When the private equity firm gets ready to place a new investment by buying a new company, they need to carefully review those side letters to see which specific “pots” of money they can use to fund the investment, as part of ensuring that they are not violating any of the restrictions from their various investors.

Today, this review is largely a manual process that requires an outside law firm to analyze hundreds of documents and prepare a report. It’s not just a time-consuming and expensive task, it’s also a tedious one for the people performing the work.

AI offers the ability to streamline and automate this process.

Imagine if the investment agreements and side letters were all neatly categorized and organized in a centralized location, and the firm used a ChatGPT-type interface to ask the AI to identify any restrictions that were relevant to the investment the private equity firm was about to make.

The results would be served up quickly, generating huge time and cost savings while enhancing the ability to uncover any red flags hiding in the side letters. As a result, private equity firms can better ensure they are in compliance with their contractual obligations to their clients, minimizing overall risk.

A gamechanger for contract review

We can see a similar dynamic at play in a corporate legal department. The general counsel and their staff will need to review negotiated contracts between the company and their customers – as well as their vendors – to check for the presence of certain specific items in those contracts.
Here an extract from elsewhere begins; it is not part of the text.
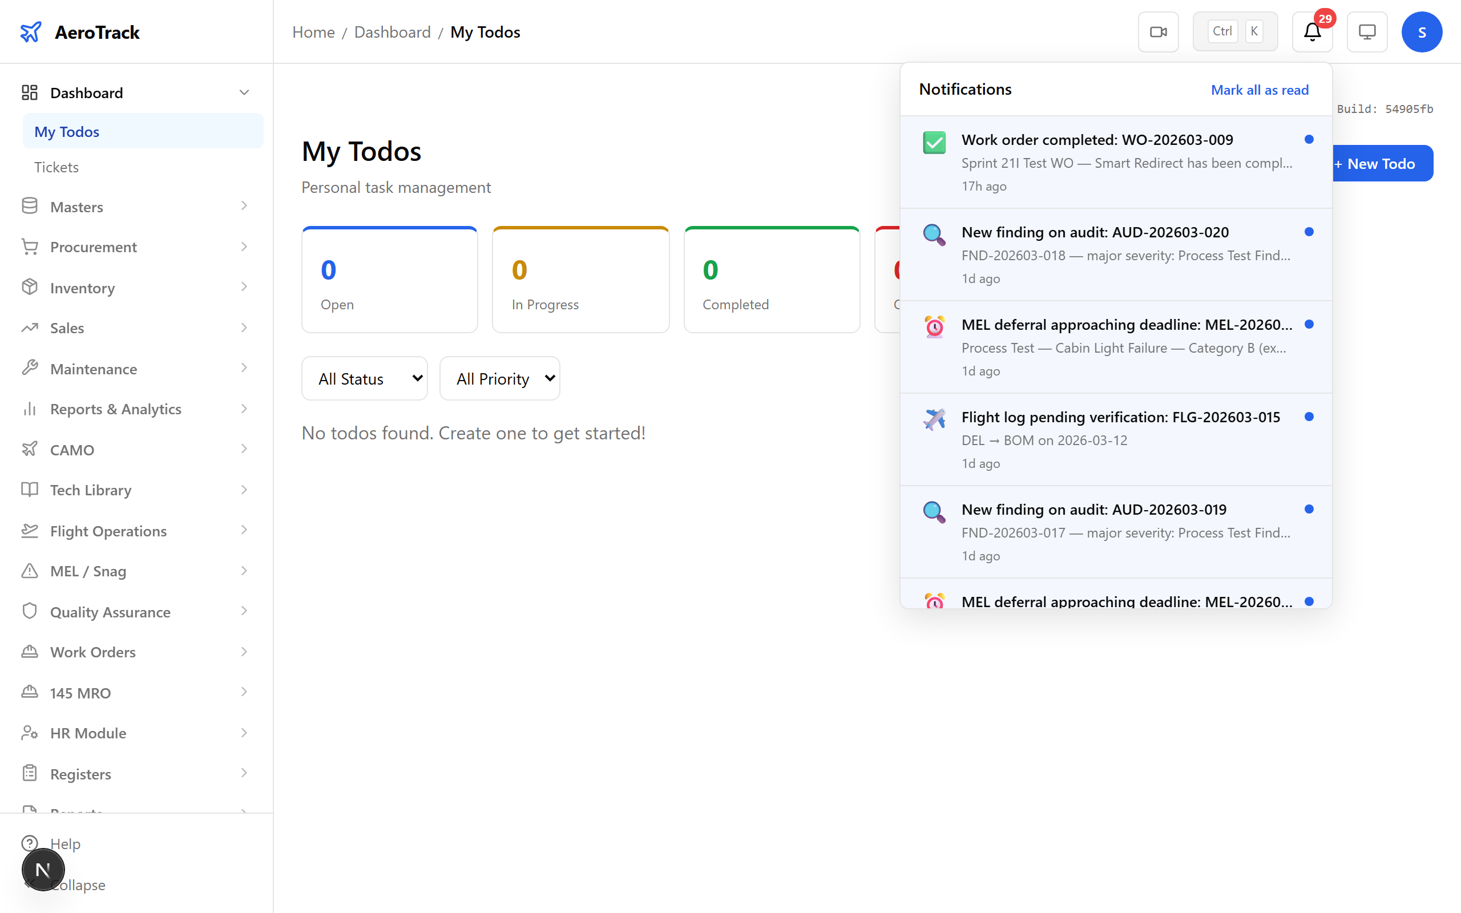Open the All Priority filter dropdown
This screenshot has width=1461, height=913.
pos(499,378)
For example, in a lease agreement review, they might be most interested in what the legal use of the space is. AI can automatically summarize this information from the document (“the premises may be used and occupied only by entity XYZ, and only for the purposes of ABC”) and present it to the legal team, so that they can make sure there are no issues that require further attention.

A human resources context also provides fertile ground for AI. Imagine that a corporate human resources professional is tasked with looking at the last six months of employee agreements and reporting on salary trends and whether they include a termination clause.
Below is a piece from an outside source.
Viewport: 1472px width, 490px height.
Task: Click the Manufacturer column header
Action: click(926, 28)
The HR professional can run a search for employee AND agreement, then filter by appropriate subsets and date ranges. This gets them a collection of documents, but completing the assignment means reviewing them one by one.

Again, AI can step in here, automatically extracting salary, determining whether or not there is a termination clause, and then summarizing the termination clause. From there, it’s easy to export the results, creating a highly accurate and comprehensive report for review by colleagues.

Goodbye “grunt work”, hello high value

What we see in these examples is that AI offers a tremendous opportunity to automate some of the more routine aspects of knowledge work so that professionals can focus on higher-value activities.

There’s a historical echo here of the arrival of calculators in the engineering world. Calculators helped greatly accelerate tasks that were largely “grunt work.” Engineers generally don’t want to spend their day performing calculations – they want to think about the problem they’re trying to solve and how best to go about it.

Similarly, AI offers a way for knowledge workers to streamline and accelerate manual and time-consuming aspects of their work so that they can focus their time and energy elsewhere. In this way, AI provides a path towards deeper, more productive, and – ultimately – more rewarding knowledge work.